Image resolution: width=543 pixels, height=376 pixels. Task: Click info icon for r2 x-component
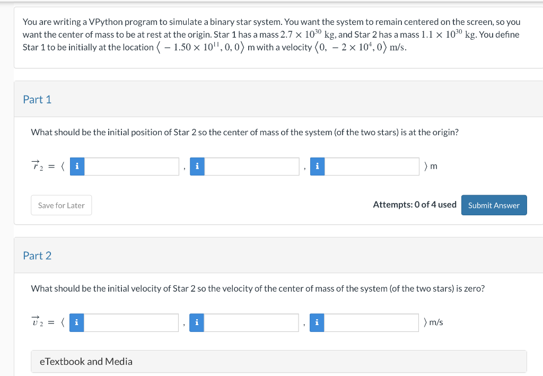77,167
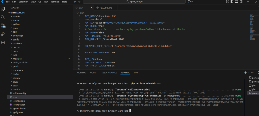
Task: Switch to the README.md tab
Action: tap(104, 8)
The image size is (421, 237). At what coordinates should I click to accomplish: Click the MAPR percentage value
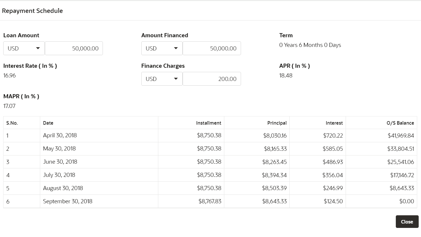(x=9, y=106)
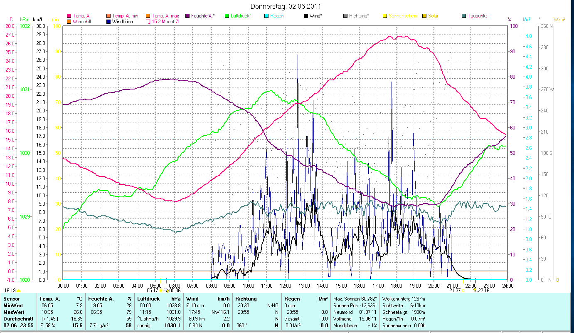Image resolution: width=574 pixels, height=333 pixels.
Task: Click the 22:16 sunset marker on timeline
Action: 484,291
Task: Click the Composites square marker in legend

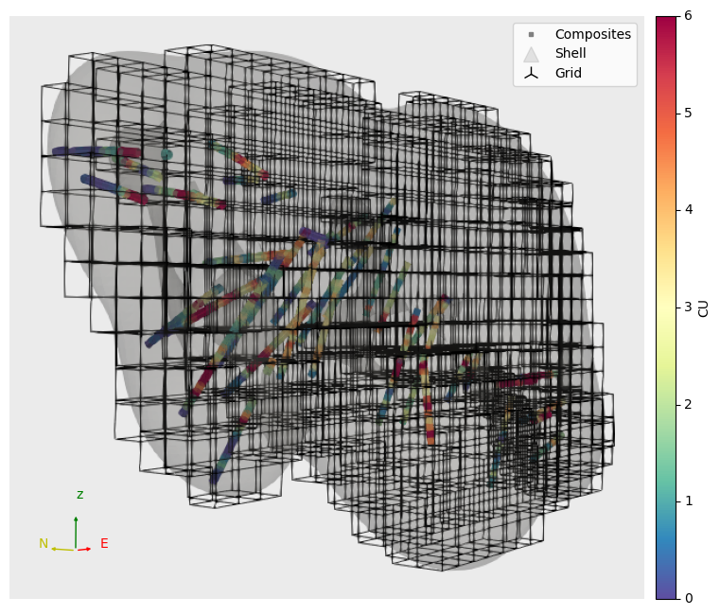Action: click(531, 34)

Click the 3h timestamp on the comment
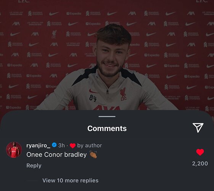(x=61, y=146)
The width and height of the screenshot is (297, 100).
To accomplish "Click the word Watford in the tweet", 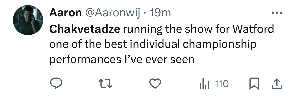I will (253, 29).
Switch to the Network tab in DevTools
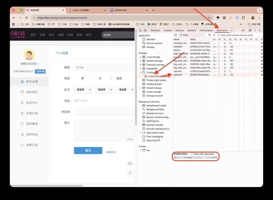The height and width of the screenshot is (200, 273). tap(192, 30)
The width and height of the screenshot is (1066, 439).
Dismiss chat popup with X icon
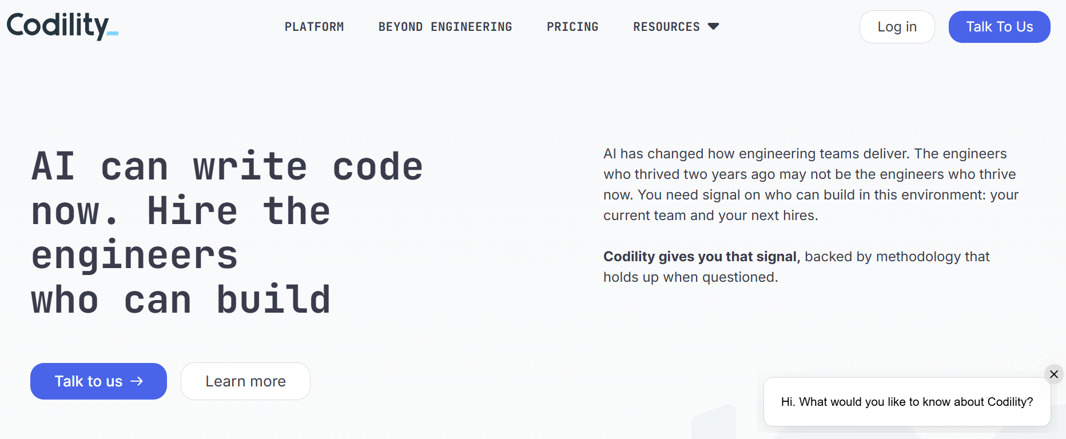(1054, 374)
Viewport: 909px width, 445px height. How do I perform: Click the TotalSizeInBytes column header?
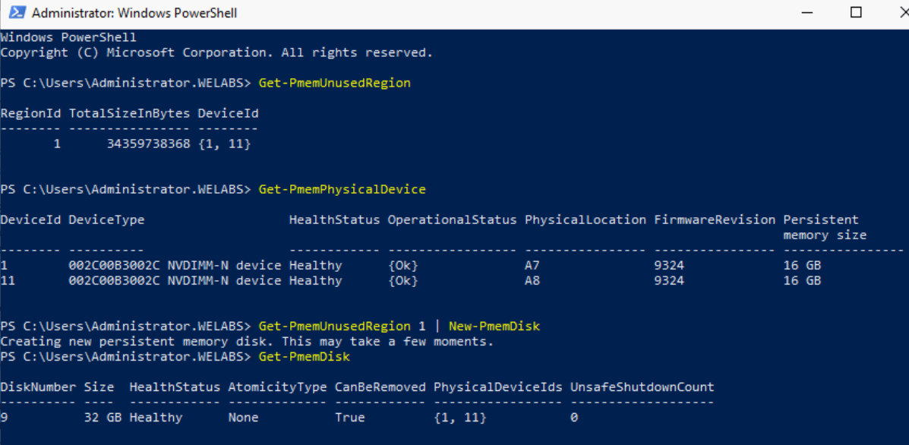(x=129, y=113)
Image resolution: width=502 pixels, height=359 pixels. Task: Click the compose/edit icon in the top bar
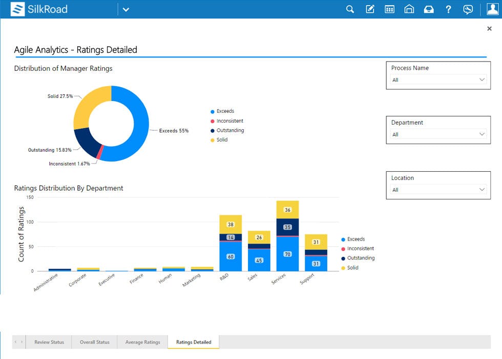(370, 9)
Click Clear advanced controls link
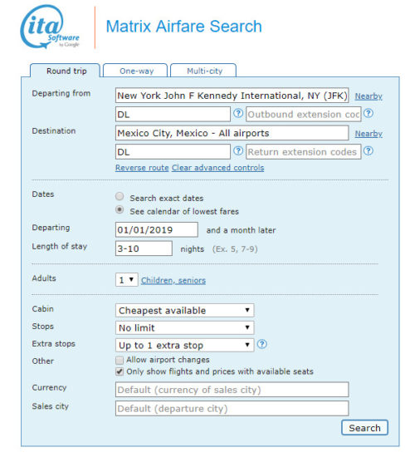410x457 pixels. [217, 168]
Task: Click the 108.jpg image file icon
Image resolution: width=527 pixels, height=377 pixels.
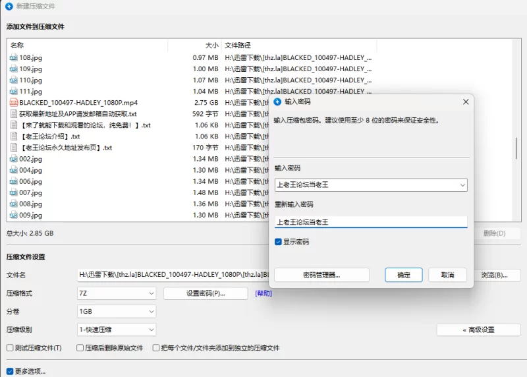Action: pyautogui.click(x=13, y=57)
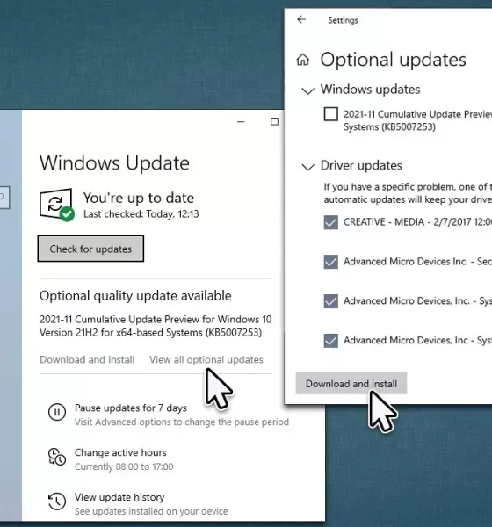Click the update history icon
The height and width of the screenshot is (527, 492).
point(57,502)
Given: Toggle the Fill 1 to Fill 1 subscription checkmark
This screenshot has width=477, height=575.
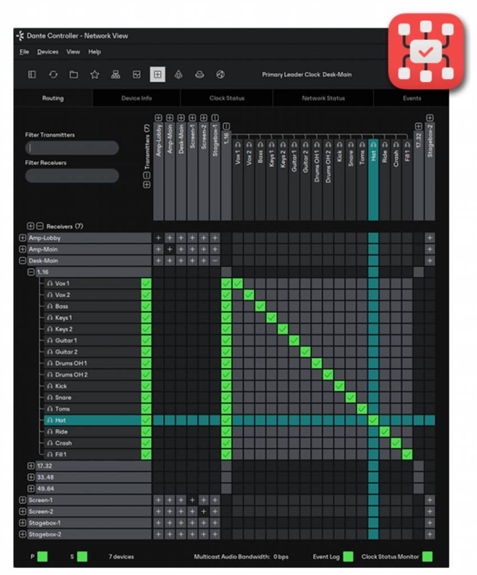Looking at the screenshot, I should [x=407, y=454].
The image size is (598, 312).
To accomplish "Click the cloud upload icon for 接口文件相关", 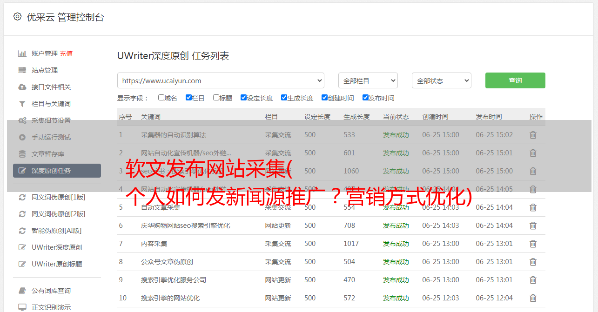I will 22,87.
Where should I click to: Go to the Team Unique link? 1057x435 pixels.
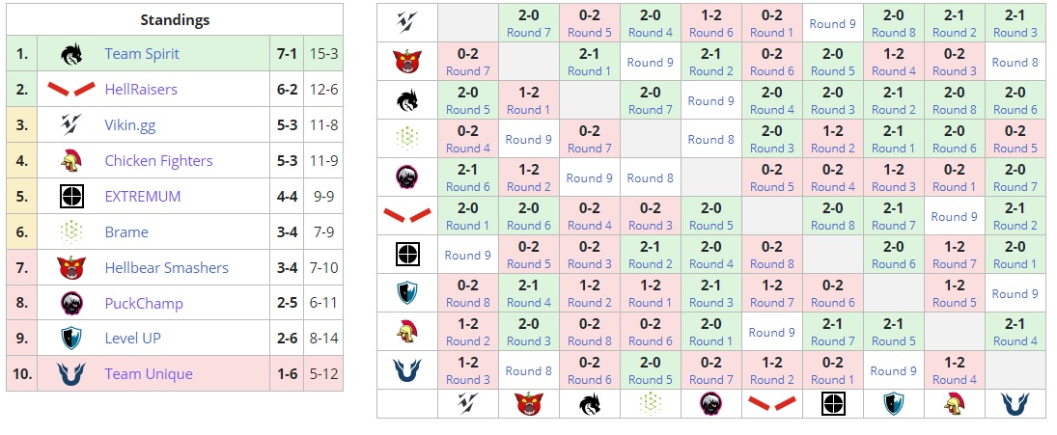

----------

Skipping every picture, transcribe exactly the lines above from the one containing "Image resolution: width=502" through the one containing "The image size is (598, 312).", both included.

Image resolution: width=502 pixels, height=359 pixels. Task: Click the compose/edit icon in the top bar
(370, 9)
Click Clear advanced controls link
410x457 pixels. [217, 168]
Task: Click the 108.jpg image file icon
Image resolution: width=527 pixels, height=377 pixels.
Action: pyautogui.click(x=13, y=57)
Click the update history icon
The height and width of the screenshot is (527, 492).
point(57,502)
Given: Toggle the Fill 1 to Fill 1 subscription checkmark
This screenshot has width=477, height=575.
Looking at the screenshot, I should [x=407, y=454].
The image size is (598, 312).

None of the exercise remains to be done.